## Dataset entries
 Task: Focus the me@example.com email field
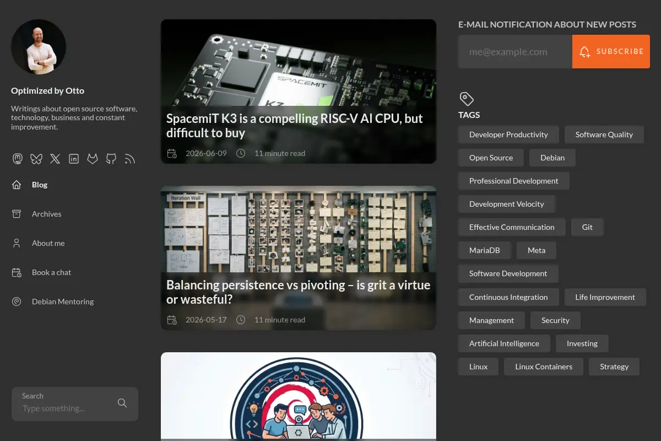point(515,52)
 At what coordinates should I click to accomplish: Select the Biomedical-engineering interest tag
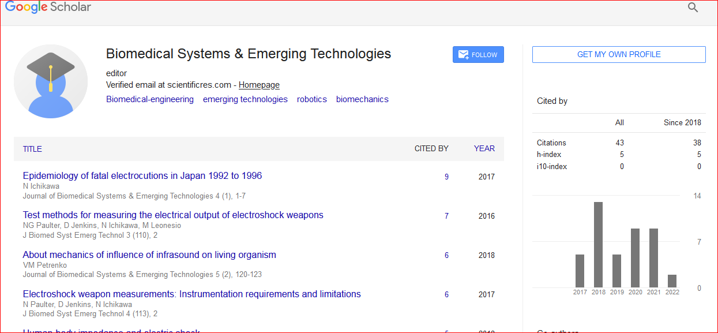pyautogui.click(x=150, y=99)
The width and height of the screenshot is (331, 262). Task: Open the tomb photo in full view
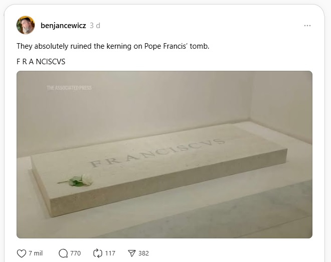coord(164,155)

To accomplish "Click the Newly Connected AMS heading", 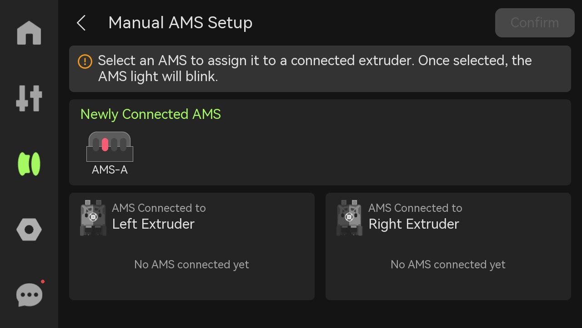I will 151,114.
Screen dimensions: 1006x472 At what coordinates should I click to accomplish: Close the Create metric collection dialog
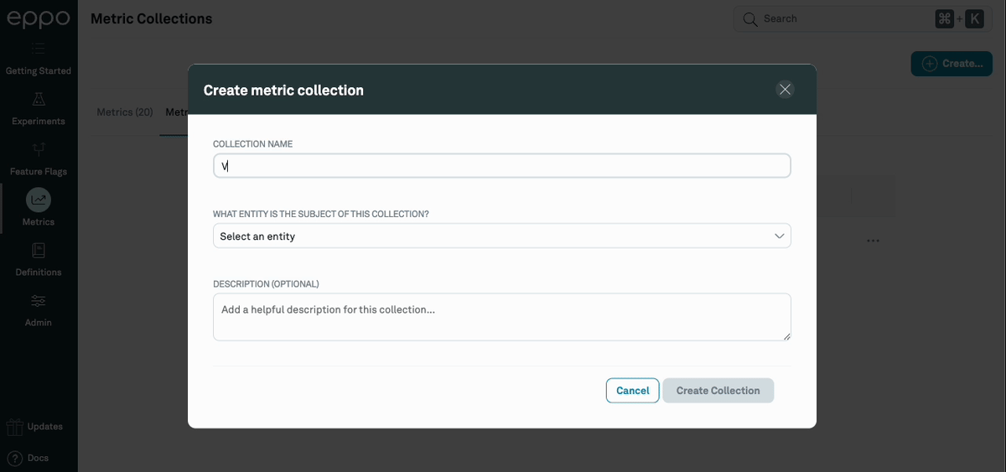point(785,90)
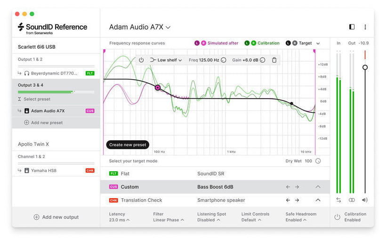Click the mono listening overlapping circles icon
Image resolution: width=386 pixels, height=243 pixels.
tap(352, 200)

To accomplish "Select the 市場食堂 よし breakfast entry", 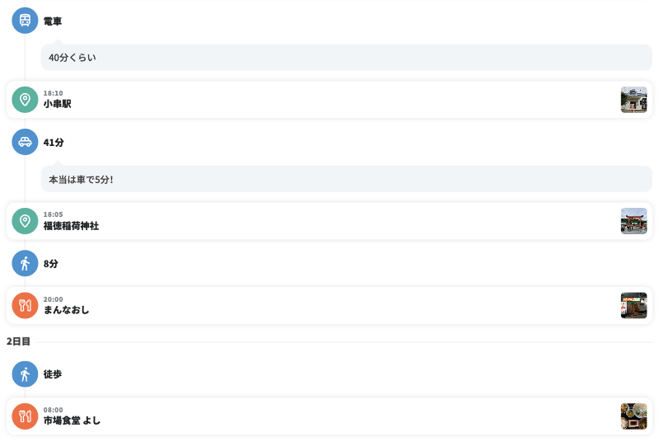I will click(x=330, y=416).
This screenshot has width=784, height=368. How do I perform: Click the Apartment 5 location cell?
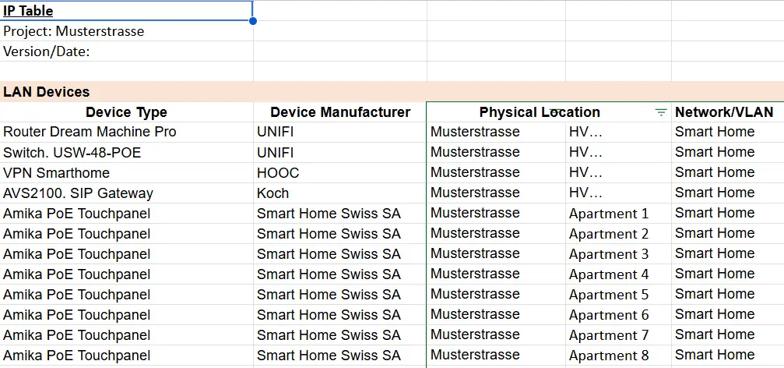pyautogui.click(x=618, y=295)
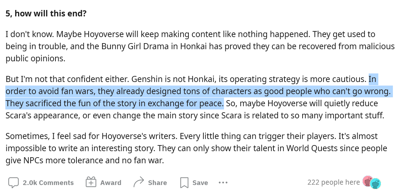Viewport: 400px width, 195px height.
Task: Click the pink Reddit avatar icon
Action: (x=367, y=181)
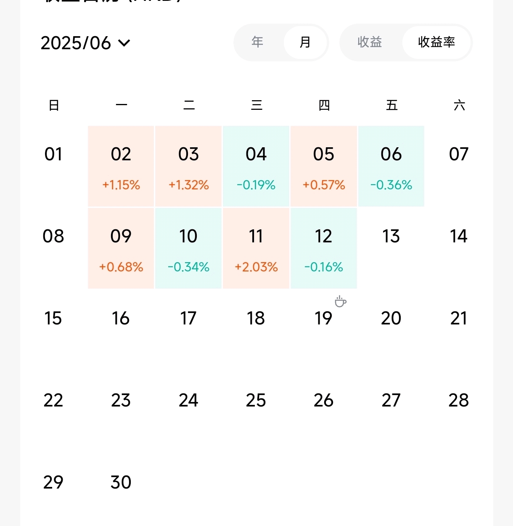Select date 19 on the calendar
Image resolution: width=513 pixels, height=526 pixels.
tap(323, 318)
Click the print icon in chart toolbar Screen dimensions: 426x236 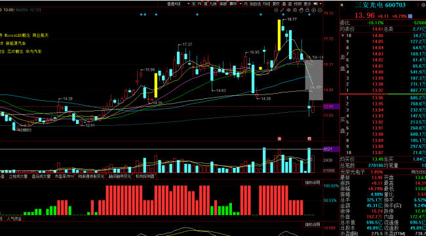click(x=295, y=10)
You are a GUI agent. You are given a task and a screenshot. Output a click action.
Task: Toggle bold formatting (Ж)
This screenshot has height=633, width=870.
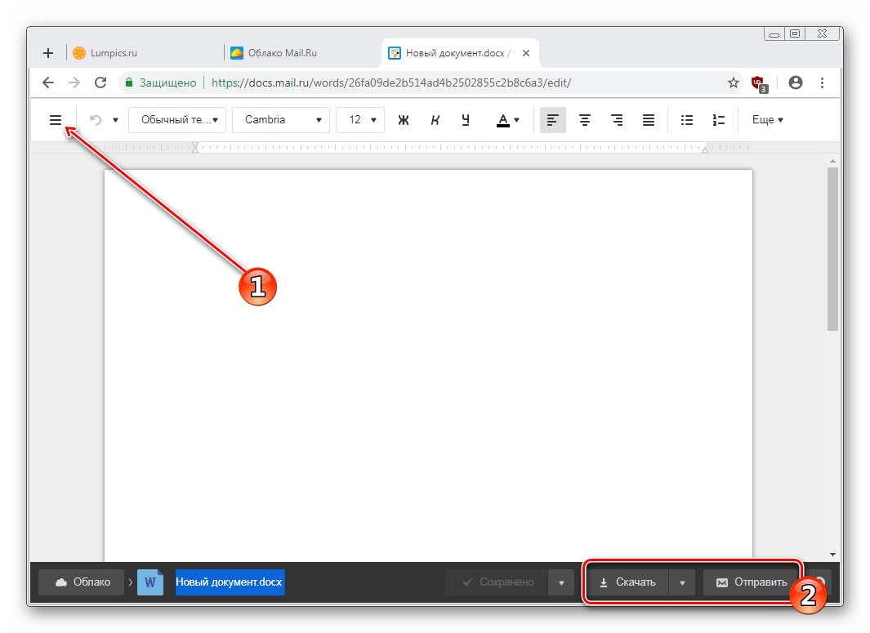[403, 120]
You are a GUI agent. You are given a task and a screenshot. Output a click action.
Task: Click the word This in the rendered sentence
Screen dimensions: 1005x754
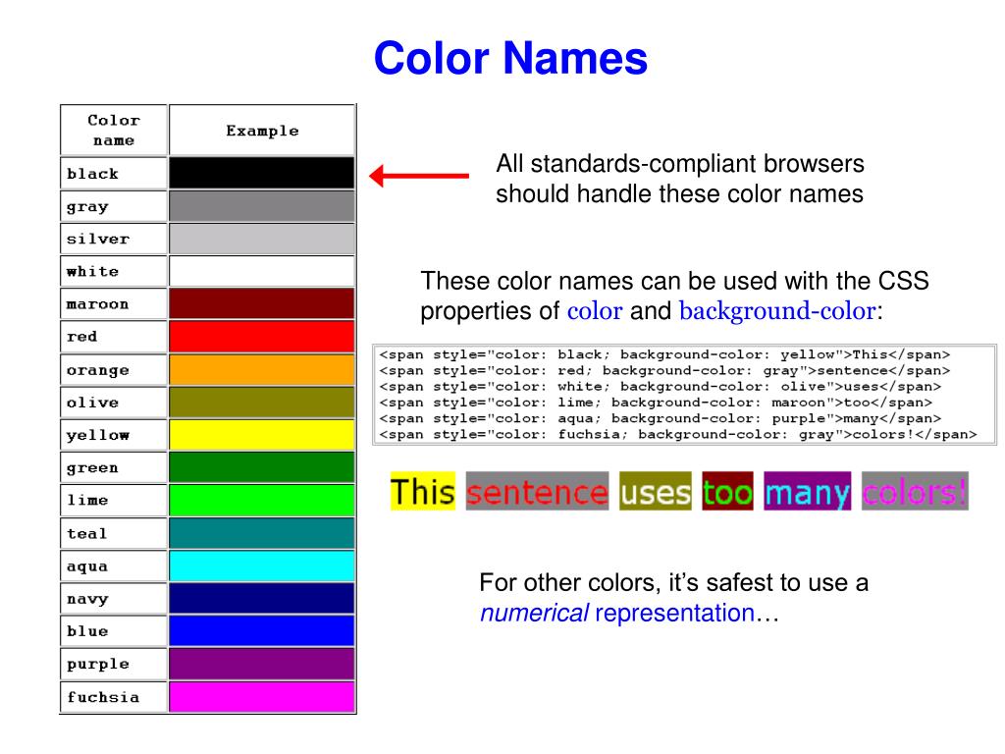coord(422,492)
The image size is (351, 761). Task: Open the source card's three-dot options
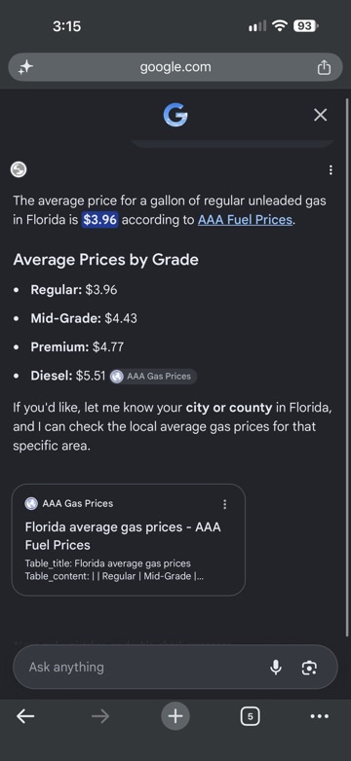(x=224, y=504)
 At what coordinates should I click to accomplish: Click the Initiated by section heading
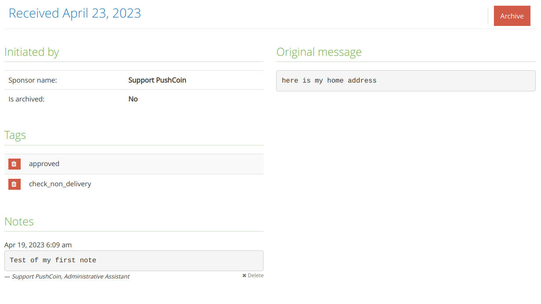[32, 52]
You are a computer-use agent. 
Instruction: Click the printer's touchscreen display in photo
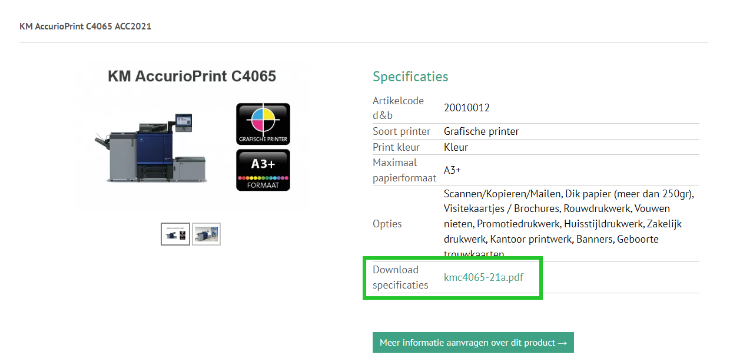[x=184, y=120]
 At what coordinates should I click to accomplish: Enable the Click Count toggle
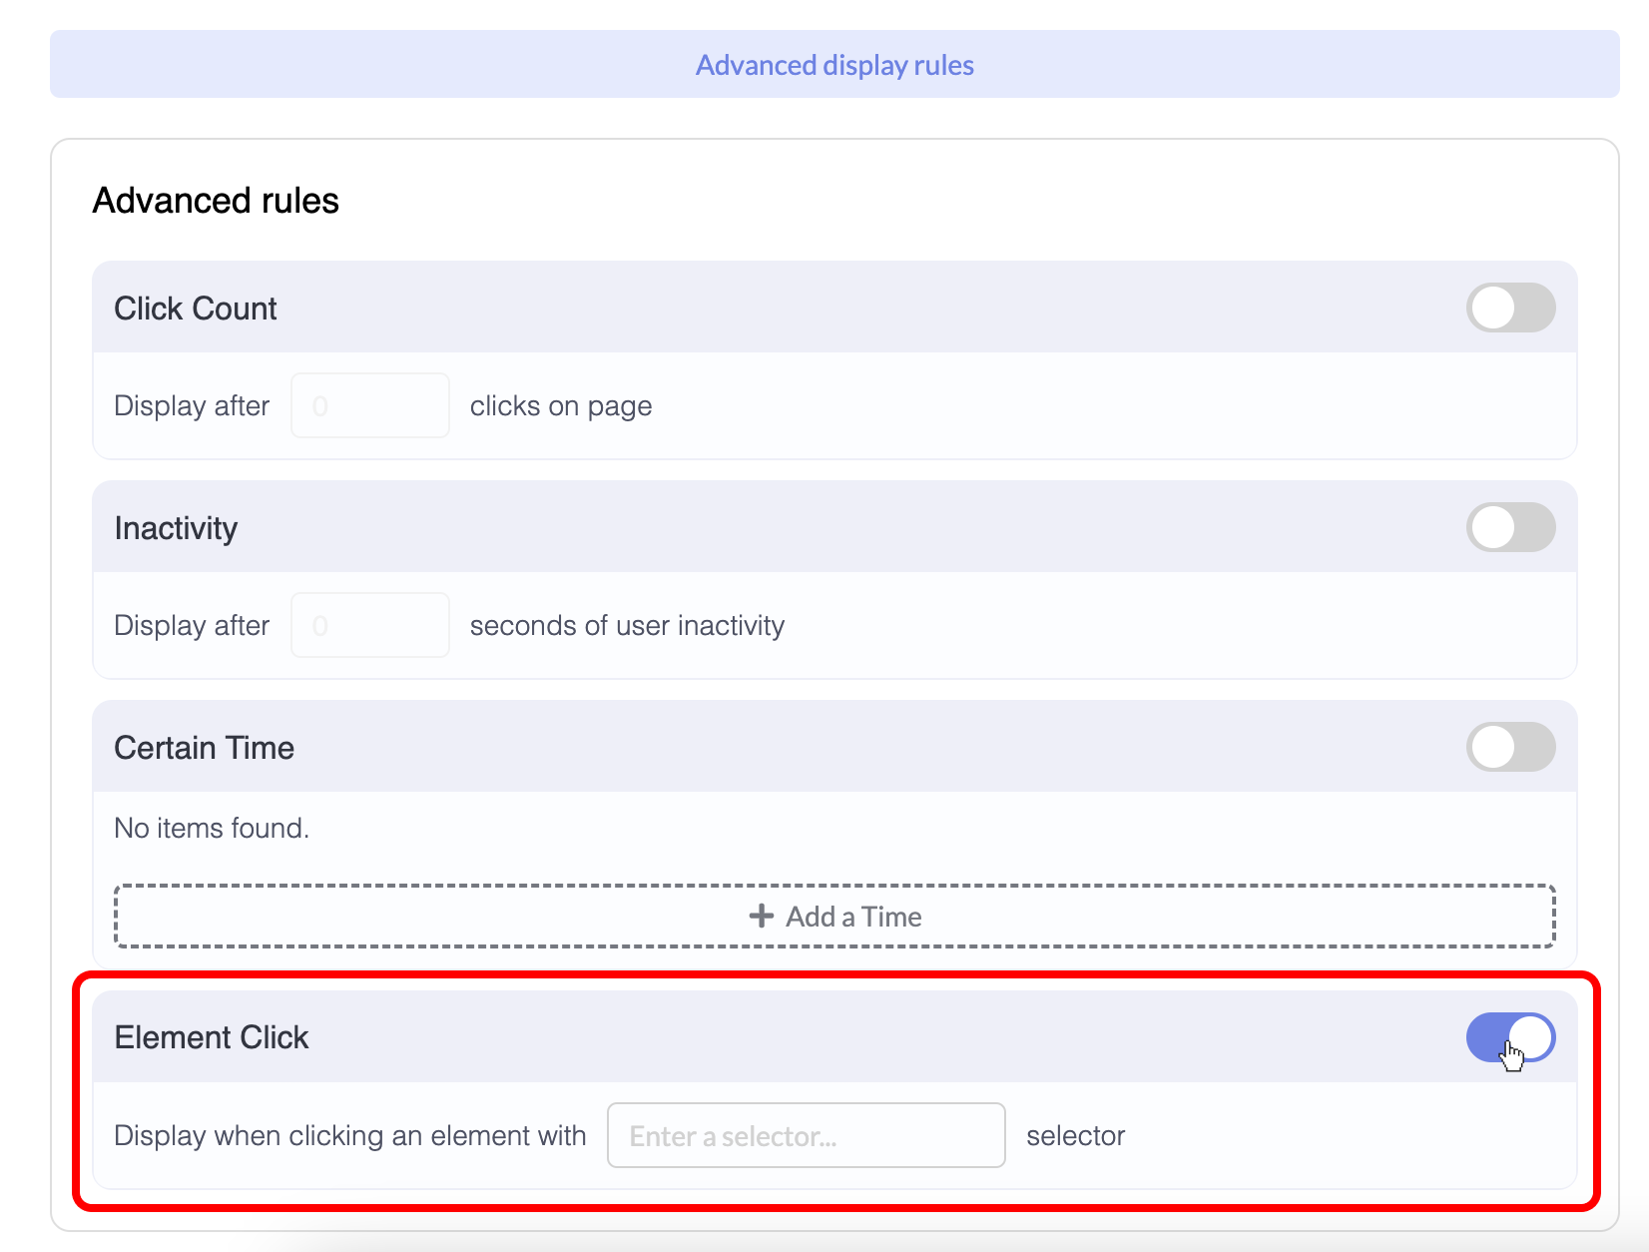[x=1509, y=308]
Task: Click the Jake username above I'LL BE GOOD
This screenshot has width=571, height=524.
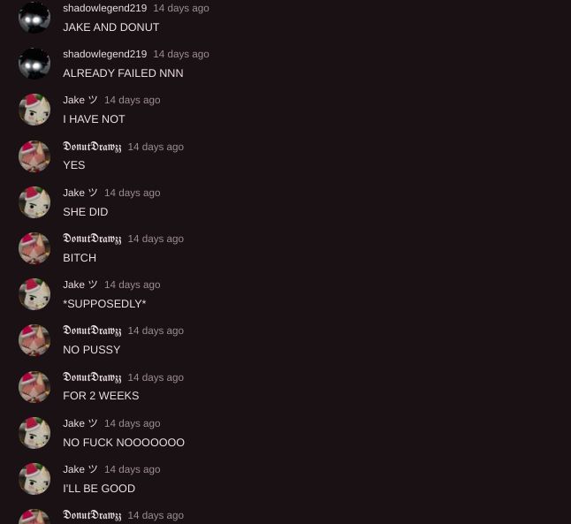Action: [x=80, y=469]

## Exercise details
Could you write out again, exactly, the lines from the line containing "At what coordinates should I click to accomplish: Enable" through the last line of the records above? Leave out the pictures.

## Exercise output
 At what coordinates should I click to accomplish: Enable the Click Count toggle
[x=1509, y=308]
Task: Click the Jake username above I'LL BE GOOD
This screenshot has width=571, height=524.
Action: [x=80, y=469]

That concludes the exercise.